Il y a un deuxième fait qui forge notre admiration à son endroit : il est l'un des rares chefs d'Etat du pré-carré français à dire, publiquement, que le djihadisme dans le Sahel et dans la zone du Lac Tchad, est la conséquence directe de la déstabilisation de la Libye par l'OTAN. Il l'a répété, ce mercredi, 13 novembre, matin, dans l'émission « Le débat africain » animé, sur RFI, par notre confrère, Alain Foka. Des trois présidents présents, seul Idriss Déby Itno a eu le courage de mettre le doigt là où ça fait mal, en indiquant que c'est le chaos libyen qui est à l'origine de la déstabilisation du Sahel (AQMI, Ansar Dine, Mujao, Signataires par le sang, Al-Mourabitoune, Ansarul Islam, Groupe de soutien à l'islam et aux musulmans, Daesh) et du Lac Tchad (Boko Haram et Daesh). Nous le disons depuis longtemps (surtout ces derniers jours à afriqueeducation.com).

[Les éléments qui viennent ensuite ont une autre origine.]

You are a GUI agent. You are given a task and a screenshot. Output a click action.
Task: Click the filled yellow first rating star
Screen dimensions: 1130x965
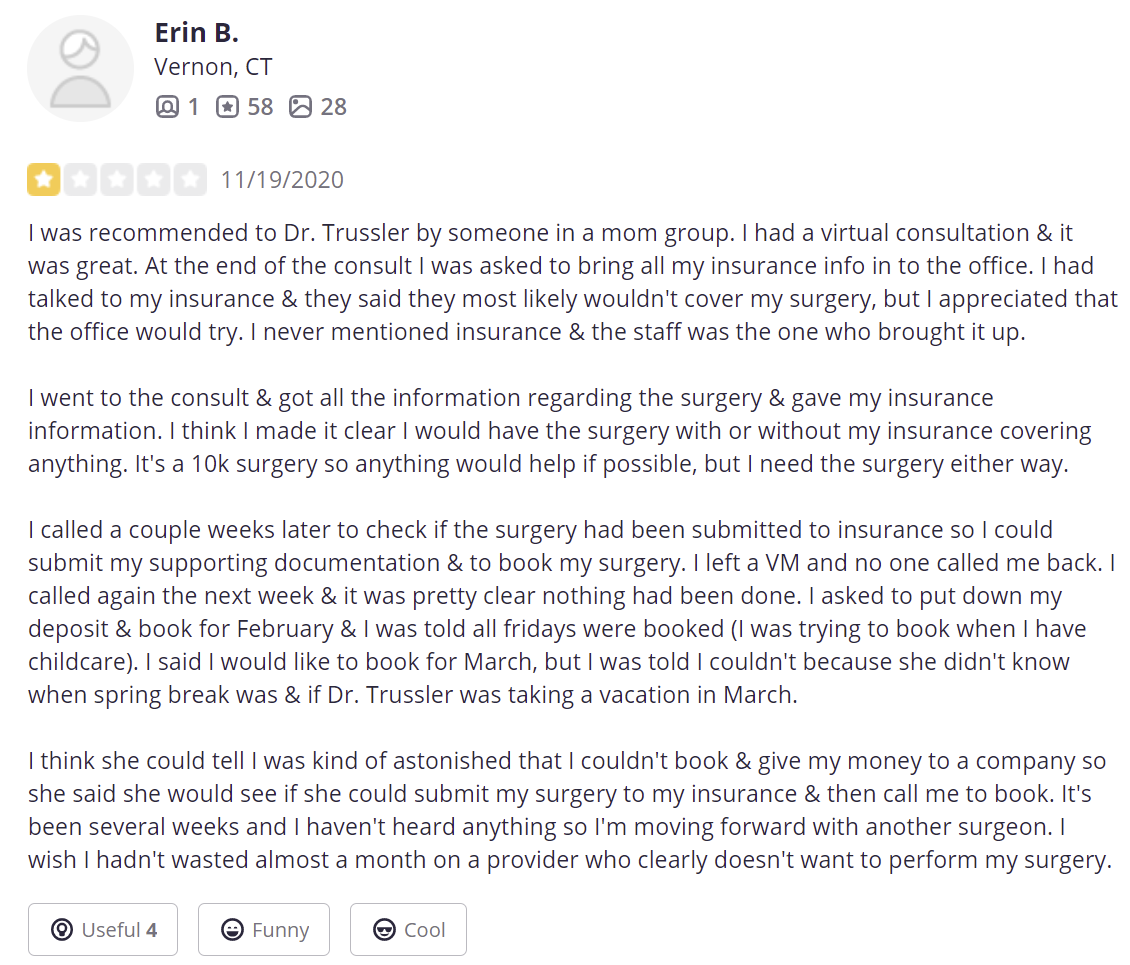[x=44, y=180]
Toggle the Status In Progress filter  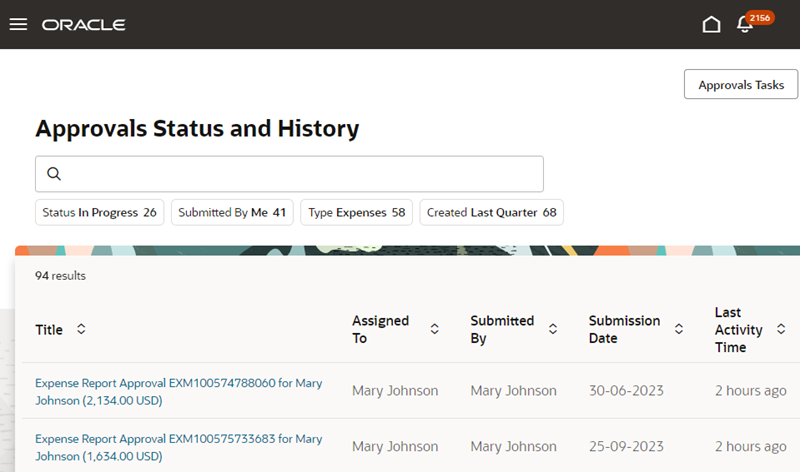tap(100, 212)
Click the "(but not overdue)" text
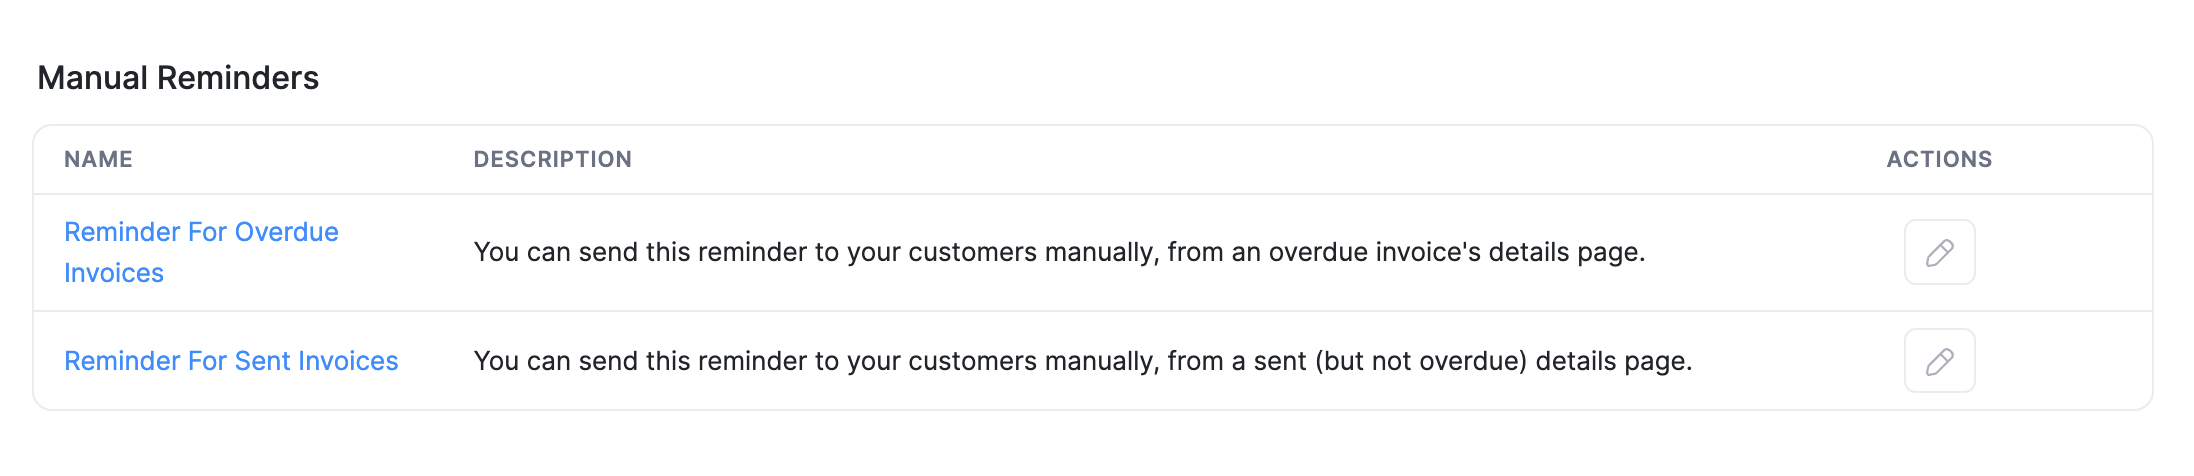The width and height of the screenshot is (2194, 476). tap(1420, 361)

On aurait juste souhaité que le président tchadien précise que cette déstabilisation libyenne a été initiée par l'ancien président français, Nicolas Sarkozy, aidé en cela par le Qatar, avant que les forces de l'OTAN (grâce au bienheureux soutien diplomatique d'Hillary Clinton) ne prennent le relais, avec les résultats qu'on déplore aujourd'hui. Au nom de la continuité de l'Etat, Emmanuel Macron, successeur de Sarkozy, doit, réparer les dégâts causés par cette absence de vision de la France en Afrique.

Par courtoisie, sans doute, Idriss Déby Itno ne l'a pas, ouvertement, dit parce qu'il se trouvait à Paris, sur un plateau français où il était interviewé par la Voix de la France dont le financement est assuré à 95% par l'Etat français (Quai d'Orsay, Ministère de la Culture, et autres).